Tuesday, January 13, 2009

Somewhere over the rainbow...


I know there has to be other people have the same moments I do. Where you sit and think about what is going on in other people's lives. People on the other side of Earth. Not in depth or anything but sometimes you try to humble yourself by thinking about what other people might be enduring right at this second. Sometimes I feel like May Boatright from The Secret Life of Bees, like I carry the weight of the world's sorrows on my shoulders. Not quite like she does obviously but usually only for a couple minutes my heart breaks for people that feel pain over real things. Not the silly things that we complain about that, at the end of the day, don't matter. I feel like it puts my own petty problems in prospective.

I think we get so caught up in our everyday routine that we forget how easy some of us have it. Compare your problem to your possible problem. Sometimes I feel like grabbing people by the shoulders and shaking them as hard as I possibly can. I have a co-worker that complains about the most ridiculous things. I want to record her and play it back for her. I don't know whether to feel sorry for people like this or envy them. There are 1 of 2 things that is causing her to carry on like she does:

  1. Her life is so terrible outside the job that she just complains about everything. Or...
  2. Her life is cake and she's looking for the most petty things in life to complain about.

For her sake I hope it's number 2. Those kind of people get under my skin and I really truly hope that they don't have to experience anything in their lives that they should really be complaining about. How would they handle it? If she goes on and on and on and cries about computer paper and why it was moved and how stupid of an idea it was to move it for days and weeks, how will she react when something really horrible happens?

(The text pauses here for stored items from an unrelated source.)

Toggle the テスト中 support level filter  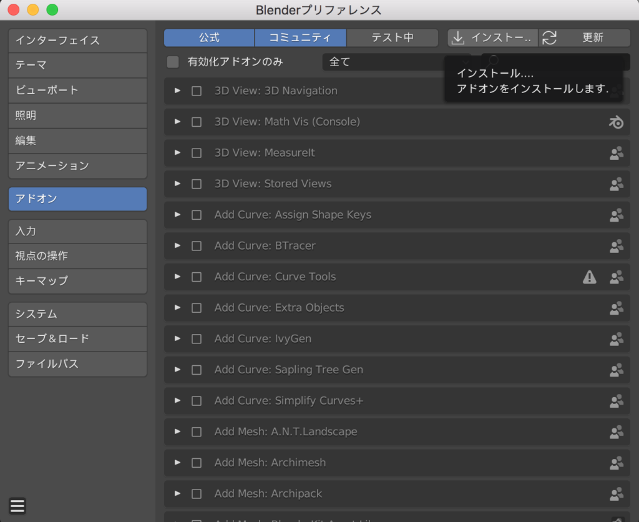(393, 37)
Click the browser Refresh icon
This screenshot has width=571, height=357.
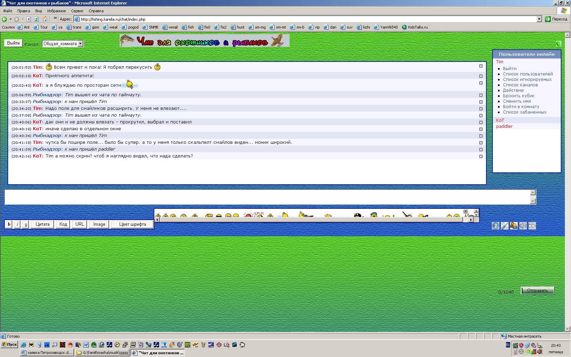(36, 19)
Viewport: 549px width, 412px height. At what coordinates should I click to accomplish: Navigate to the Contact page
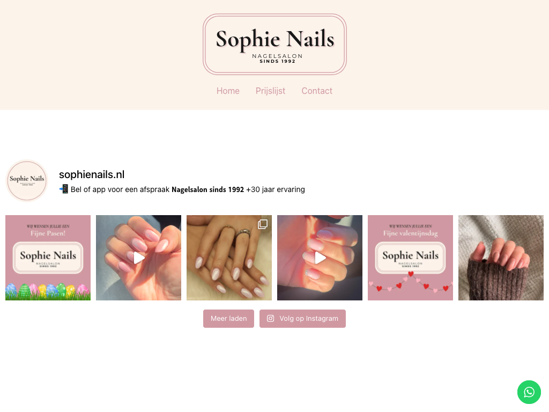(x=317, y=91)
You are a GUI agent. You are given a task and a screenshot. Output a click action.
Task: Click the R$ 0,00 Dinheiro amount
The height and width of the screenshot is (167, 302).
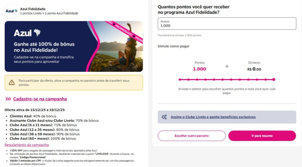(x=254, y=69)
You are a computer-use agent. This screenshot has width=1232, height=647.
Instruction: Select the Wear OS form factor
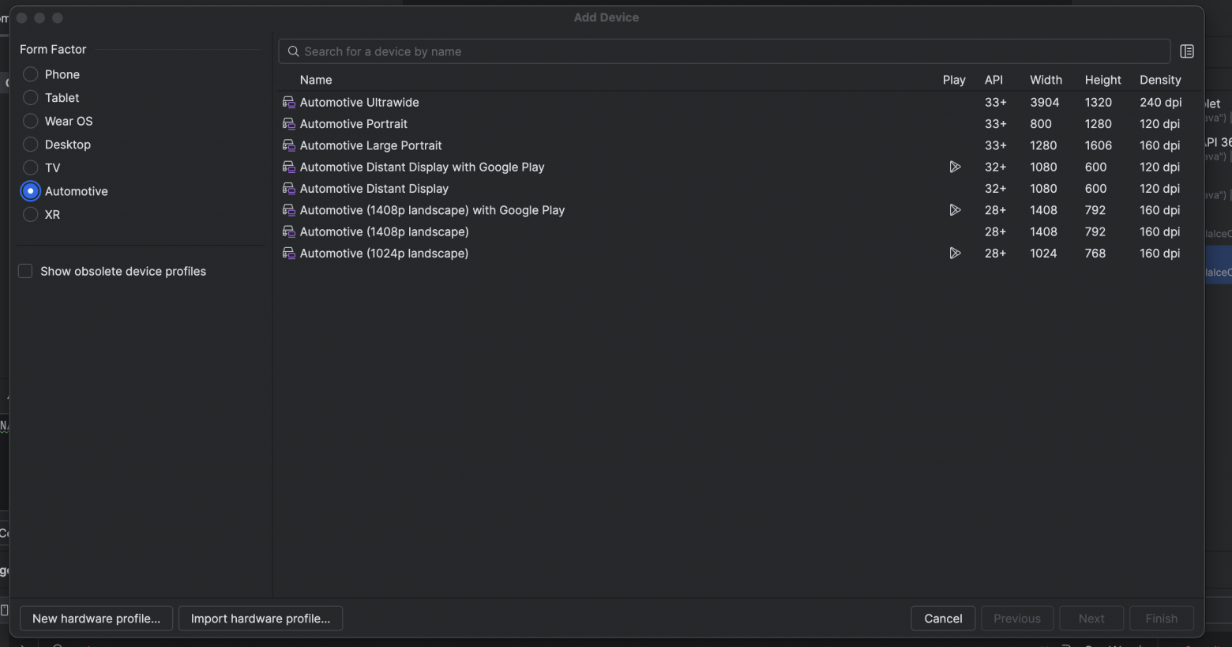(31, 121)
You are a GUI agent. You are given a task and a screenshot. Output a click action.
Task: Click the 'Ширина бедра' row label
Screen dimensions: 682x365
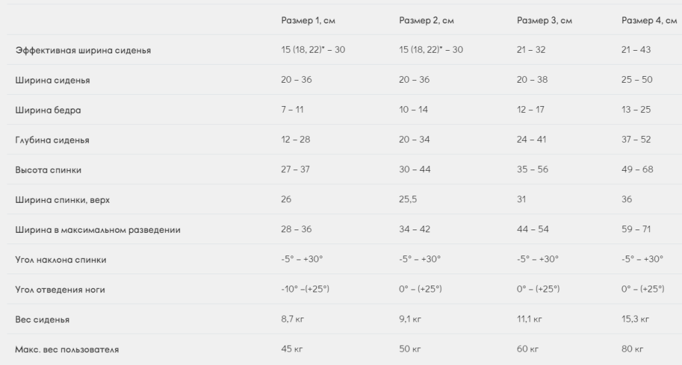click(48, 110)

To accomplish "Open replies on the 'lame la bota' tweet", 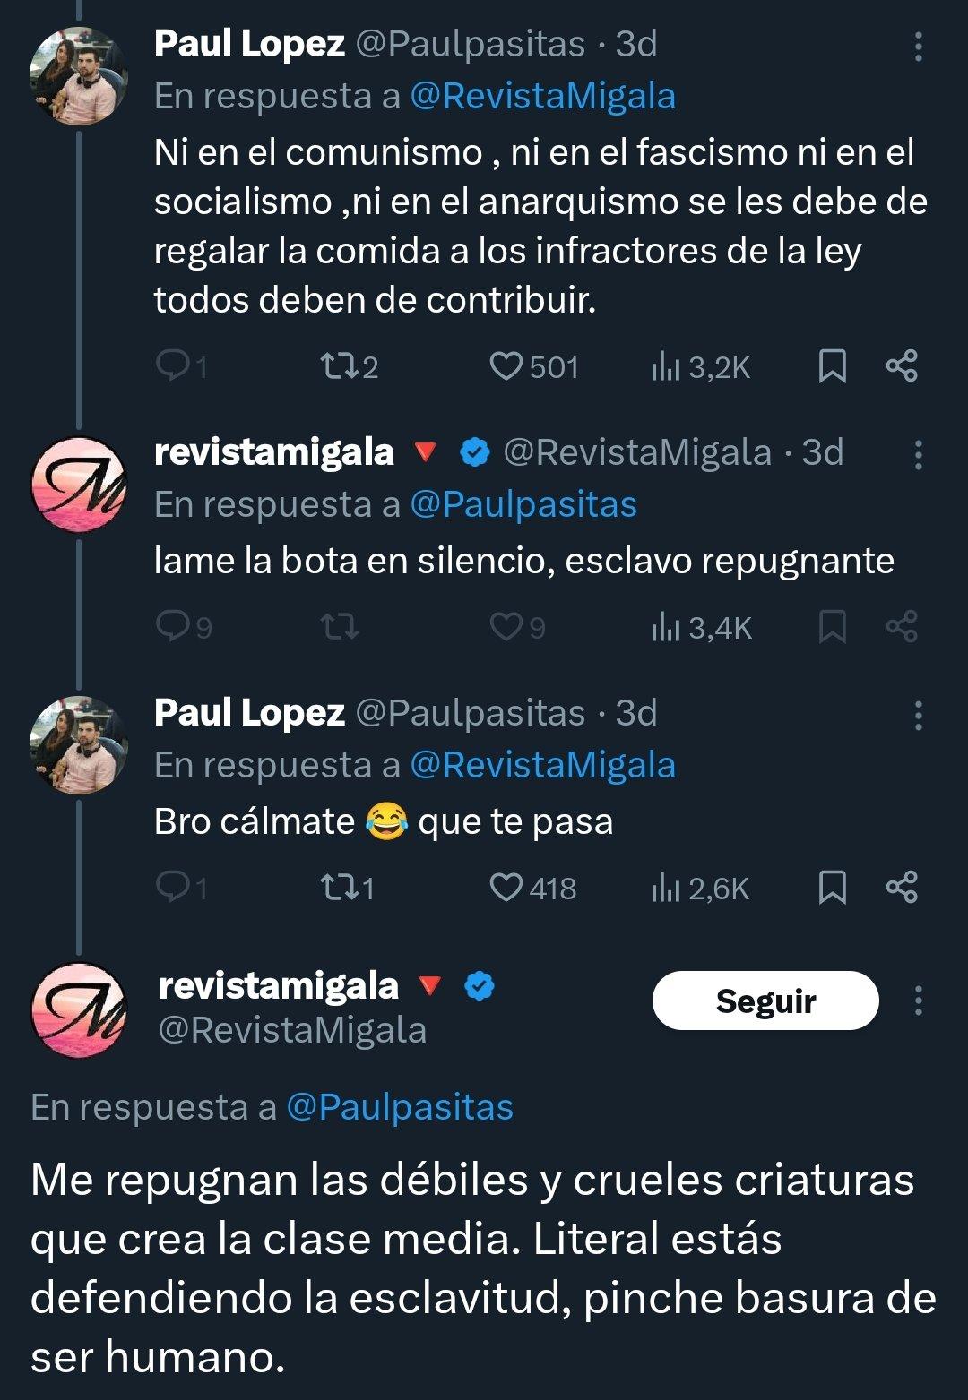I will click(x=184, y=627).
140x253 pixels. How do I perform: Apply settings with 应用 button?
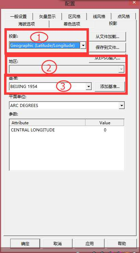point(90,243)
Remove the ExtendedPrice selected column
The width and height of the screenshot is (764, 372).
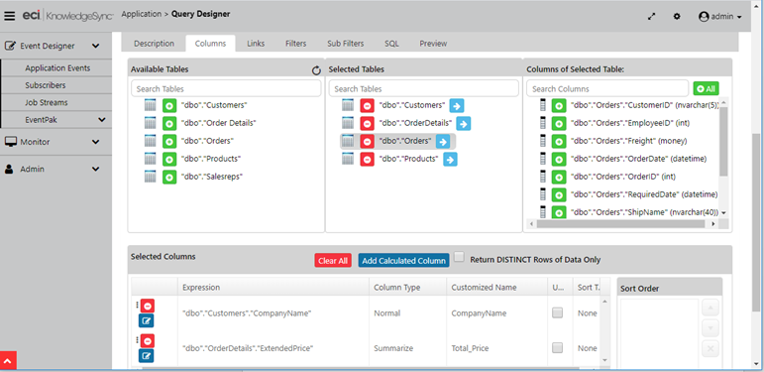[147, 341]
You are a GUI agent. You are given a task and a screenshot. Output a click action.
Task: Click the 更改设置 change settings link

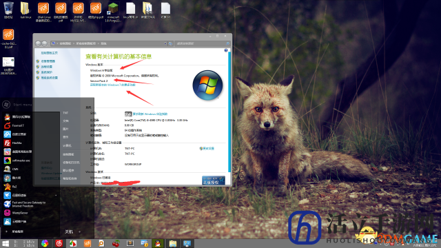click(x=207, y=149)
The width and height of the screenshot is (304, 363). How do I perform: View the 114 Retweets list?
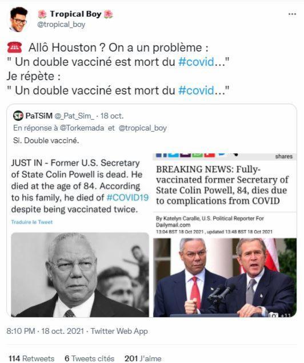(x=31, y=358)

Sometimes I really sit and think about what a woman my age in Pakistan is going through. What is she doing right at this second? Or the 12 year old child that was sold into sex slavery. The mother that just lost her only daughter. The father that held his dying son in his arms. The woman that's lost her whole family in a car accident. It's amazing to me that we have people who complain about printer paper. Seriously.

A lot of times I think about what a woman who is at the same stage of life as I am who is just finding out that her father or mother are dying of a serious disease. When I think about it I feel that same hurt they do. Sometimes I wish I could endure it for them because I've already been there and am currently enduring the pain so why not do it for them too? I want to be able to tell this woman what to do, tell her the things I didn't know. What if her father isn't as resilient as mine was in the face of a horrible disease? What if she can't find strength within him? What if he is as resilient as my father was and she doesn't know just how serious it is? She'll never know you can't make up for lost time.

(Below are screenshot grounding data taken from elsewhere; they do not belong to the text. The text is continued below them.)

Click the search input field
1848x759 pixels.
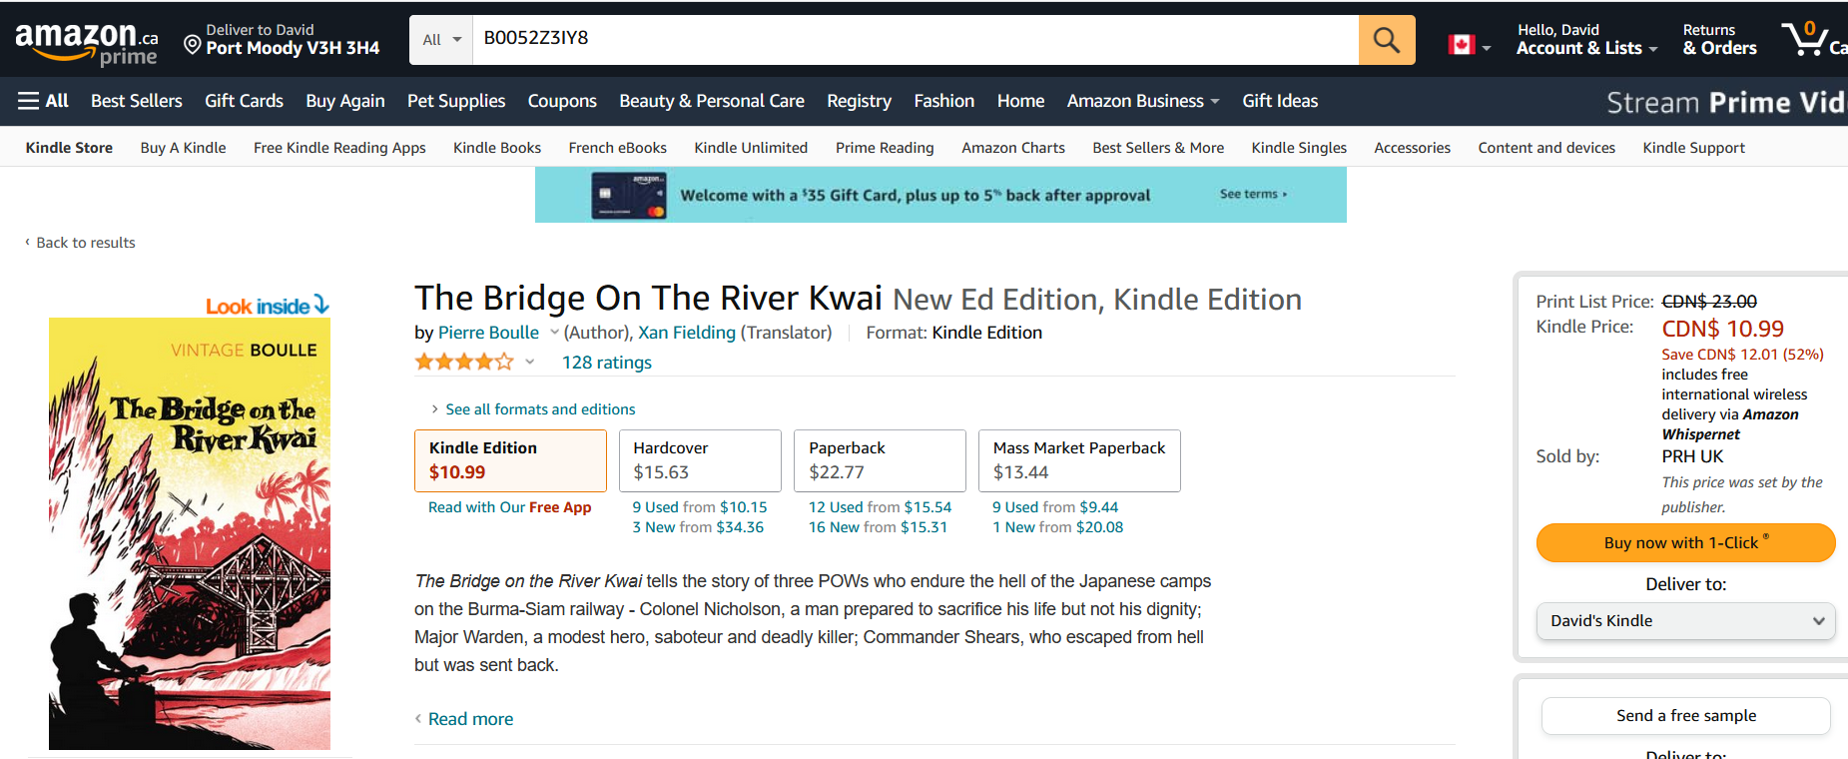tap(914, 40)
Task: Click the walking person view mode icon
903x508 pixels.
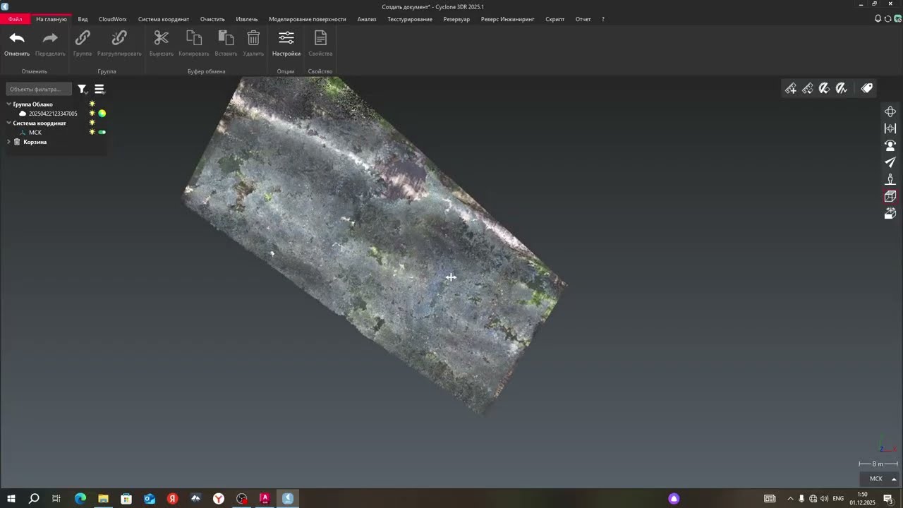Action: click(x=890, y=179)
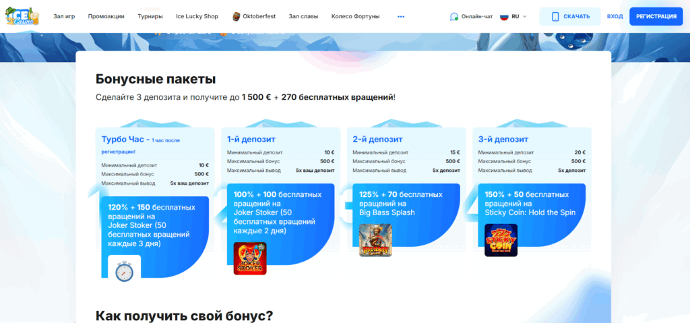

I think about these things a lot now, not so much that I'm moping around carrying the sorrows of everyone on my shoulders all the time. I do however remind myself that I am not the only one who has suffered something horrible. Others have suffered far worse and hey get back up. They smile. They go on to do great things and would never complain about printer paper. I also know that I can't change others, I can only change myself; my actions; my complaints. I know that somewhere over the rainbow people are enduring pain and suffering and making it though. I am not alone.

Maybe these people know the same that I do. Somewhere over the rainbow bluebirds fly.....


My inspiration. The man that taught me, no matter what this life brings you NEVER give up. Don't waste time feeling sorry for yourself for the hand you've been dealt and handle everything you endure with your head held high and a smile on your face. This is made me who I am.